I don't know what your requirements are exactly in terms of
memory overhead, are your FSs full graphs or just trees etc.,
Well, I want this to work for any AggregateAnalyzer, so I'm not designing
to a particular application. I'm designing a general infrastructure to
deploy UIMA apps.
It happens that the application I'm initially targeting has a complex type
system (12 types with one-to-many and many-to-many relationships) that
results in a large network of objects with cycles. And we'll be adding
more types in the future. And it's a massive amount of data--every token
gets annotated, possible more than once. Hence my concern for the cost of
communicating that data over the network in a massively scaled system to a
single repository.
but one alternative I've been using lately is JSON. It's
a light-weight, self-describing format, human readable, and
there are easy to use Java libraries available. It's also
way more compact than xmi. Just a thought. The downside is,
there's no (freely available) UIMA integration that I know of,
you would have to do that yourself.
I don't know much about JSON. The above sounds good--I'll have to look
into it. Could it handle arbitrary UIMA TypeSystems with cyclic graphs?
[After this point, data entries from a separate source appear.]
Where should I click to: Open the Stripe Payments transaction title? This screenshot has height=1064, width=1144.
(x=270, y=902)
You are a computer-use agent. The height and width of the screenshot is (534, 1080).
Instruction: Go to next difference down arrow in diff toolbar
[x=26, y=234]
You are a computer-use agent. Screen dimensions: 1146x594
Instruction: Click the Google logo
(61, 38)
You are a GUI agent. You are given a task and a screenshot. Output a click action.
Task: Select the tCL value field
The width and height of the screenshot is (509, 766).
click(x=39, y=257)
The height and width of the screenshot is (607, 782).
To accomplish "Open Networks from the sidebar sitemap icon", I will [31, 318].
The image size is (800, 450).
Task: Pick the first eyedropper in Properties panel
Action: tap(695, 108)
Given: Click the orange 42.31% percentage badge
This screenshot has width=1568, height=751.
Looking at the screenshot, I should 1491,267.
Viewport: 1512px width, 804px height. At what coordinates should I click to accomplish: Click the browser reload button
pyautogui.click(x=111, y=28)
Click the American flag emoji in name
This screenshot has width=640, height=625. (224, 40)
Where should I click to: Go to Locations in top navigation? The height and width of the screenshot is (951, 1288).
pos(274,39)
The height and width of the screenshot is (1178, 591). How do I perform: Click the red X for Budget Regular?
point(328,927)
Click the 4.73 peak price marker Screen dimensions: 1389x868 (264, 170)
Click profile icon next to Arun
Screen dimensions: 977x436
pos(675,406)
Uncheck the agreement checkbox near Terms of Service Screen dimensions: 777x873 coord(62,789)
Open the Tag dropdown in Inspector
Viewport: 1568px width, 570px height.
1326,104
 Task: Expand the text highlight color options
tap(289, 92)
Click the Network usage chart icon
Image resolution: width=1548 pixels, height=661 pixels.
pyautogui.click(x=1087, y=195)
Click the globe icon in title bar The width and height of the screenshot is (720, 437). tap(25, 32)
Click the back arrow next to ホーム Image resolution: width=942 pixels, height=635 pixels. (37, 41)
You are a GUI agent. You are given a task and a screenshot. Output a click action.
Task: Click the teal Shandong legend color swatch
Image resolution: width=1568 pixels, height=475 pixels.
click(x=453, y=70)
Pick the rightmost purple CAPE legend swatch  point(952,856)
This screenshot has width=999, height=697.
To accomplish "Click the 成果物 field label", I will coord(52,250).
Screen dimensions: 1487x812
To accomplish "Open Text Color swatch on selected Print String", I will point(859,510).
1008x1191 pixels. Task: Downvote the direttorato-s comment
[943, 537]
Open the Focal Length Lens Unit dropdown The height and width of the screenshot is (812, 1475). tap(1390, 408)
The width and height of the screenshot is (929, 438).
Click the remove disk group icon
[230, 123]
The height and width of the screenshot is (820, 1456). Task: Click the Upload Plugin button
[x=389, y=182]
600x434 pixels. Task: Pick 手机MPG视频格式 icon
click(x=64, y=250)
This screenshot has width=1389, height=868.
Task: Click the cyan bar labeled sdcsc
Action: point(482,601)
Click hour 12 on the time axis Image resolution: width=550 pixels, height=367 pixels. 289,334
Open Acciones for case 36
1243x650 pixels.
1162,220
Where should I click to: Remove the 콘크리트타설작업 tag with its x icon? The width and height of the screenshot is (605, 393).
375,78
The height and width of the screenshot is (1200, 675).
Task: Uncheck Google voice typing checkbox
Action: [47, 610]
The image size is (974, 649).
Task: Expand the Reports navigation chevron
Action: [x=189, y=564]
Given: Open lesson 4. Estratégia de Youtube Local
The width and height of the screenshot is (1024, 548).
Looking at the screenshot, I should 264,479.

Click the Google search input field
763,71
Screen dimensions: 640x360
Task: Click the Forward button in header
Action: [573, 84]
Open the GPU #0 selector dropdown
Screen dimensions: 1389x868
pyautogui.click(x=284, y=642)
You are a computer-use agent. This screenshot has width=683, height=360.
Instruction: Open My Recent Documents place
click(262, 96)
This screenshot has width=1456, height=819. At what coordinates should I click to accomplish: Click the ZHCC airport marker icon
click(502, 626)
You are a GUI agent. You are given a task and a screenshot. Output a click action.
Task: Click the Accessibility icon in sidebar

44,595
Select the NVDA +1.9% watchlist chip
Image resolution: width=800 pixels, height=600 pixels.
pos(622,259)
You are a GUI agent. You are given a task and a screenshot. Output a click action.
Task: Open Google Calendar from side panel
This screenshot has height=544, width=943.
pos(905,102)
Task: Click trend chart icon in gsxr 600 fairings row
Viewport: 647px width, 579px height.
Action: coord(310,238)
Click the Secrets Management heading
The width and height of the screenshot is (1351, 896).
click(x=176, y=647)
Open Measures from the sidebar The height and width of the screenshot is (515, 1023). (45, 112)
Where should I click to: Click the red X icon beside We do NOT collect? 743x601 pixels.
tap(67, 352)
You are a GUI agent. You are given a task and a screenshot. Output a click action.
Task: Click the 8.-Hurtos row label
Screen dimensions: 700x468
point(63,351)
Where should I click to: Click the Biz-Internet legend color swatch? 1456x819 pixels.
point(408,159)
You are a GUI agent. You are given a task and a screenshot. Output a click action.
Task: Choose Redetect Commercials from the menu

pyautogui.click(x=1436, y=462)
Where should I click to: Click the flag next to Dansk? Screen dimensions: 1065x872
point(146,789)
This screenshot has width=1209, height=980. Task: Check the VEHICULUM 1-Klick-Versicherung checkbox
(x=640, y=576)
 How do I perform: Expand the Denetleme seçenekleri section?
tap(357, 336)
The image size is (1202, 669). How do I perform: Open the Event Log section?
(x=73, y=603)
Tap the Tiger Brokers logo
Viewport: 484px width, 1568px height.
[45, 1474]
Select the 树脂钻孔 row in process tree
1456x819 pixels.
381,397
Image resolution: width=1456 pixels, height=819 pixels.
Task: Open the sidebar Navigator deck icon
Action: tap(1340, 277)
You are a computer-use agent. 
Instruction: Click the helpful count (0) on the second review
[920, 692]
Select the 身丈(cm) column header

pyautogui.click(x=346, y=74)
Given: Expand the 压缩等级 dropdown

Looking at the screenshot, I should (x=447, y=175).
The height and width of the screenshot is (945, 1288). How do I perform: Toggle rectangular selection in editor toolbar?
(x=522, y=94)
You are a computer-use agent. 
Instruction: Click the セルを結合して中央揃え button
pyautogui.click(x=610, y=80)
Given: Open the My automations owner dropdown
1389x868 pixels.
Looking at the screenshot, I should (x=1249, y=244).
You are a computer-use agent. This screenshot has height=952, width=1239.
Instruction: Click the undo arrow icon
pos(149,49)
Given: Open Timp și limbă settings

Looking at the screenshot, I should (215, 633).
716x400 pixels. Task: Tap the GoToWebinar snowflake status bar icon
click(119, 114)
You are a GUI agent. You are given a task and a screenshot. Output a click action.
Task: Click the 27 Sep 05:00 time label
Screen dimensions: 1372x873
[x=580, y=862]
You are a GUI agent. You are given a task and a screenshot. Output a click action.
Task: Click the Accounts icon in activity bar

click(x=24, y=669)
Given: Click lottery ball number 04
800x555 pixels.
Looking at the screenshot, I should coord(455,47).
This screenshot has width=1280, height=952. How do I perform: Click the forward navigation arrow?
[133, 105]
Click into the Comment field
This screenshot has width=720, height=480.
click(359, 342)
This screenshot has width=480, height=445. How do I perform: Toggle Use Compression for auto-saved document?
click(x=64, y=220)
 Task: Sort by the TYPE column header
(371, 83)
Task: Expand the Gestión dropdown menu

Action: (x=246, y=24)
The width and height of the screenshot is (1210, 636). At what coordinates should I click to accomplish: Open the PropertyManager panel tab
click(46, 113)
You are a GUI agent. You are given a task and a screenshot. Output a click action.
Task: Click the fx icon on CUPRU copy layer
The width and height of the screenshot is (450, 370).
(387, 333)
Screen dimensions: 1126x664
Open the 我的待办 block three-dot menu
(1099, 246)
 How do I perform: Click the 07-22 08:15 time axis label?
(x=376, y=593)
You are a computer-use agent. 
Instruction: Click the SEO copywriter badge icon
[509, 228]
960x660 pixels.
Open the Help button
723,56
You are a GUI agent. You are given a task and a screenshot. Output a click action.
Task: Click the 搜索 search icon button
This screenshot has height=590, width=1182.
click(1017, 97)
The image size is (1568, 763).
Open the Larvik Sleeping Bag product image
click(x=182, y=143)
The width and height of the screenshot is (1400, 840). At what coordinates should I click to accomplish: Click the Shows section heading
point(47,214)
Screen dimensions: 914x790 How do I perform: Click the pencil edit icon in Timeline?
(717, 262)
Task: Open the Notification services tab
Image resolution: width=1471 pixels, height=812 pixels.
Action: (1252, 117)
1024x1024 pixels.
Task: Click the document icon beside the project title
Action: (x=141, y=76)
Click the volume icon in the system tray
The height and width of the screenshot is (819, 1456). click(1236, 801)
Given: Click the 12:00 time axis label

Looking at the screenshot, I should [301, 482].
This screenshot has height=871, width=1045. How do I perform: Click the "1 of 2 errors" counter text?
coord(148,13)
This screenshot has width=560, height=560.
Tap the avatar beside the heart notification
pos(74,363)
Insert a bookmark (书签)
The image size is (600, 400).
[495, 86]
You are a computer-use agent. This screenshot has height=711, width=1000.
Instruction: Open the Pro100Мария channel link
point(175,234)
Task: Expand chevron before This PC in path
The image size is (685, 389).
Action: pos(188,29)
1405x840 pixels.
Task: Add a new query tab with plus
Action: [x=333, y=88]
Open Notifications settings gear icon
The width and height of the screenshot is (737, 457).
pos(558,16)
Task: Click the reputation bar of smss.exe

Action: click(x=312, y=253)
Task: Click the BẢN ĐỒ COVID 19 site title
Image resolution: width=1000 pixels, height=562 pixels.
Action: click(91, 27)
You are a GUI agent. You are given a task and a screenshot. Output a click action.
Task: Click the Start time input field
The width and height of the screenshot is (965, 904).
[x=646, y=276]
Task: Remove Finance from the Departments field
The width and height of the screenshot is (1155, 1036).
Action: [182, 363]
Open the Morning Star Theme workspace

But I'm always concerned about any text-based data format--both the data
size and the CPU/memory usage during generating and parsing. Also, since
I can't just plug a ContentHandler into XmiCasSerializer to produce JSON
(or can I?), it would be a lot more work. I'd have to write code that
does something similar to what XmiCasSerializer does--about 1400 lines.
And it requires intimate knowledge of the low-level CAS implementation and
use of some non-public UIMA APIs.
Since the code in XmiCasSerializer is so complicated, I was wondering if
it could be generalized, to make it easier to write new CAS serializers
that don't use SAX or XML? For example, could we write some sort of
general CAS traverser to hide the low-level details, so that someone who
wants to implement a serializer for some new data format could just plug
in a callback? Similar to the concept of a ContentHandler, but not using
SAX or XML.
Or am I throwing the baby out with the bath-water? Is ContentHandler
already capable of that? For example, could a ContentHandler produce JSON
or DataObject-style output?
Here's another thought: what would it take to make FeatureStructure (and
related classes) implement Serializable by writing writeObject() and
readObject() methods? Then I could just use RMI to send the CAS over the
network.
So far, EXI looks like the best solution--fast, network-efficient,
recipient doesn't need UIMA, and a low cost of development. The GPL
license is the only problem for me.
Thoughts?
Greg Holmberg